Copy exactly the stretch of lines from the one holding "The height and" through the last line of the data below, inclusive. Leave out pictures.

Pixel coordinate grounding data
=== Begin Enclosure ===
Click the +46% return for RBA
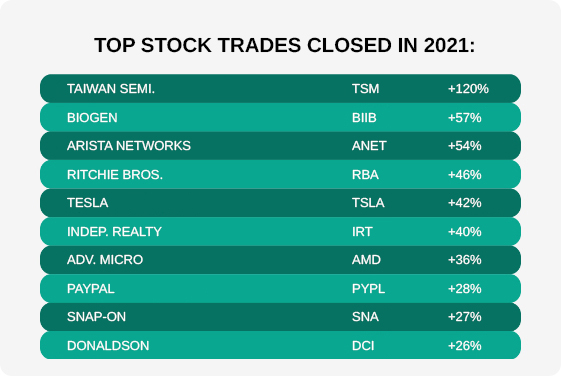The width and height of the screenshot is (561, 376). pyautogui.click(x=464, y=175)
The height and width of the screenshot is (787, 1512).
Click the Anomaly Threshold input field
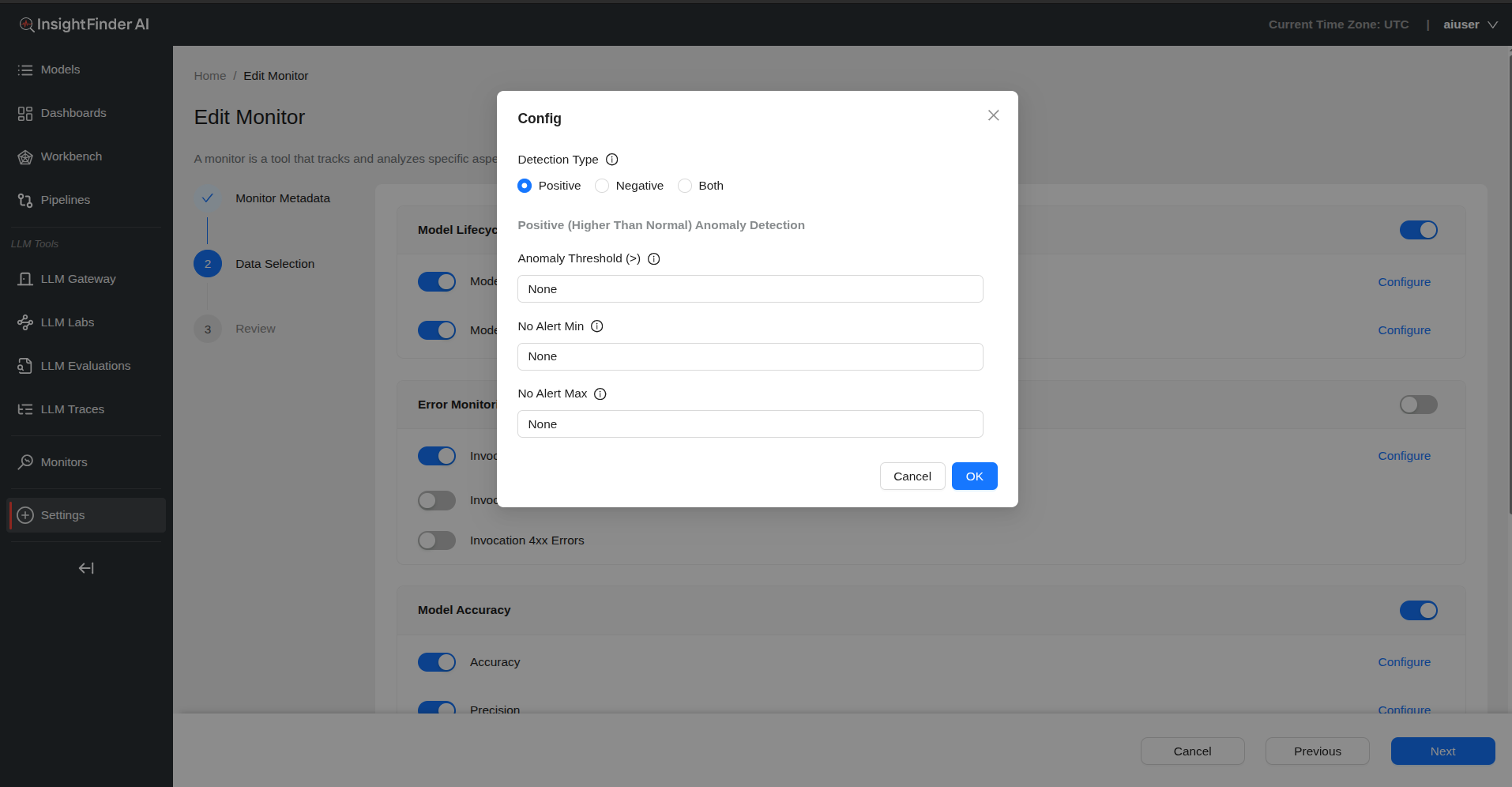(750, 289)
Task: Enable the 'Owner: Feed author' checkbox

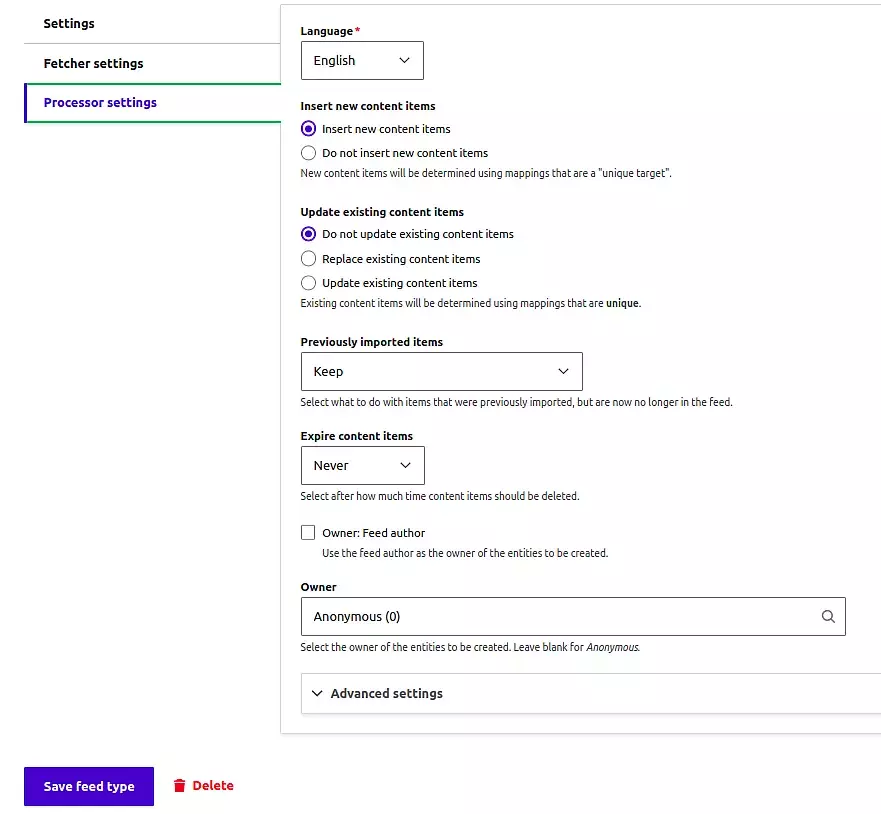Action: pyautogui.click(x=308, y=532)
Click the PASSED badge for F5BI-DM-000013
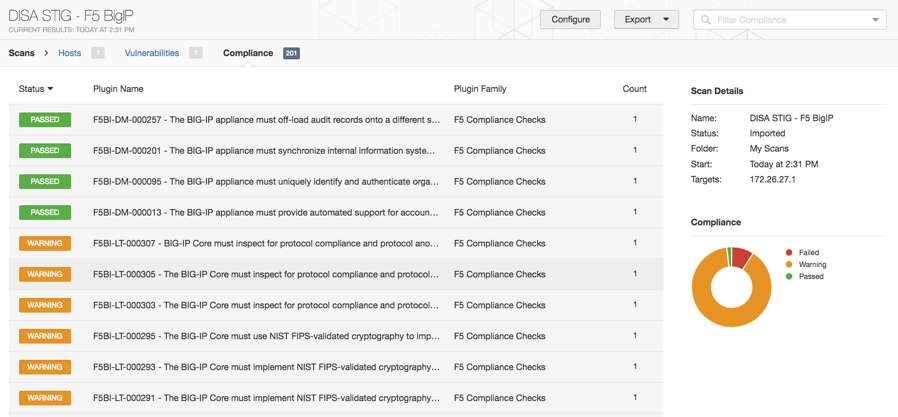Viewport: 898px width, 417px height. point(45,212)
=== End Enclosure ===
• _Exercise response_:
The height and width of the screenshot is (787, 1512).
Click the Anomaly Threshold input field
(750, 289)
Task: Enable the 'Owner: Feed author' checkbox

Action: pyautogui.click(x=308, y=532)
Click the PASSED badge for F5BI-DM-000013
Viewport: 898px width, 417px height. point(45,212)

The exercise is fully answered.